NHGRI plans to maintain its current level of funding for the program and invest $416 million over the next four years, Green said. The bulk of the funding, some 77%, will continue to support basic research at three sequencing centers: the Broad Institute of Harvard University and MIT, the Genome Institute at Washington University in St. Louis, and the Human Genome Sequencing Center at Baylor College of Medicine.

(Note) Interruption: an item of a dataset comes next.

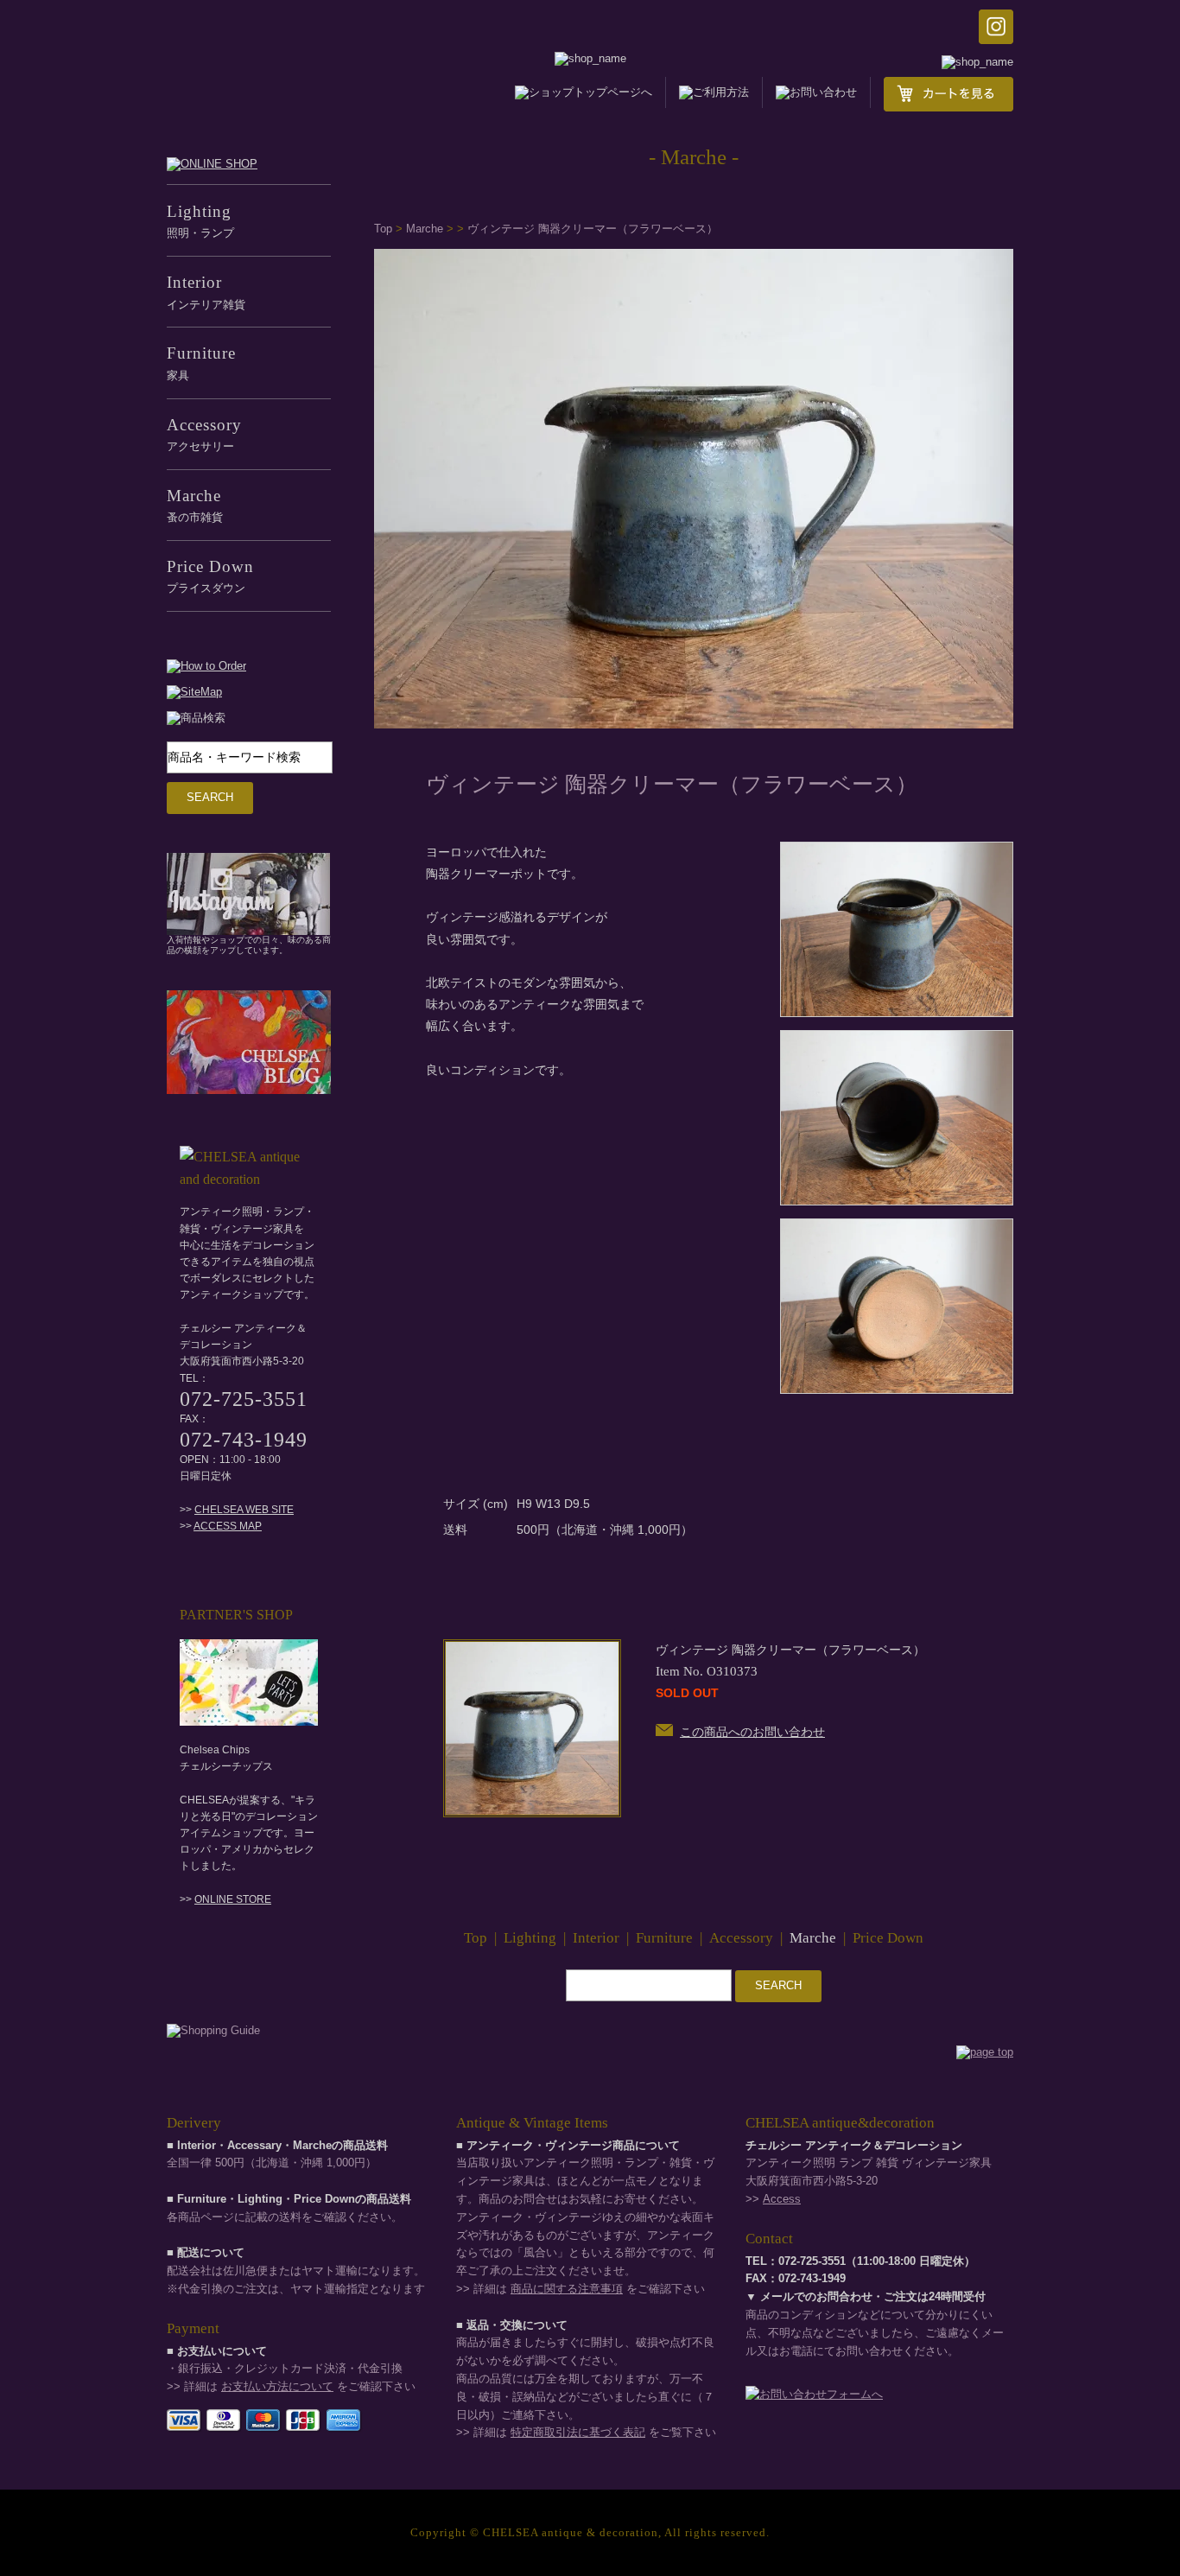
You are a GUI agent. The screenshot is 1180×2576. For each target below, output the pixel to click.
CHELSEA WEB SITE (244, 1510)
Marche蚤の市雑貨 (195, 505)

The remaining 23%, or about $100 million, will be redirected to support three new priority areas aimed at bringing genome sequencing into routine medical practice. These areas are finding causes of rare, inherited disorders; evaluating the medical, ethical, and societal impacts of using genome sequencing in clinical care; and addressing the bioinformatics bottleneck created by the deluge of sequencing data.
The shift in funds will cut the budgets of the three sequencing centers, but the reductions won’t hit all at once. NHGRI plans to reduce the base funding of each center by about 5% each year over the next four years, NHGRI Deputy Director Mark S. Guyer noted at the briefing. That reduction in funding is expected to coincide with a drop in cost of DNA sequencing.
“We believe the cost of sequencing will continue to decline,” Guyer said. As a result, NHGRI’s sequencing program can maintain its high level of productivity at even lower costs, he noted. As costs drop, money will be redirected to other priorities, he said.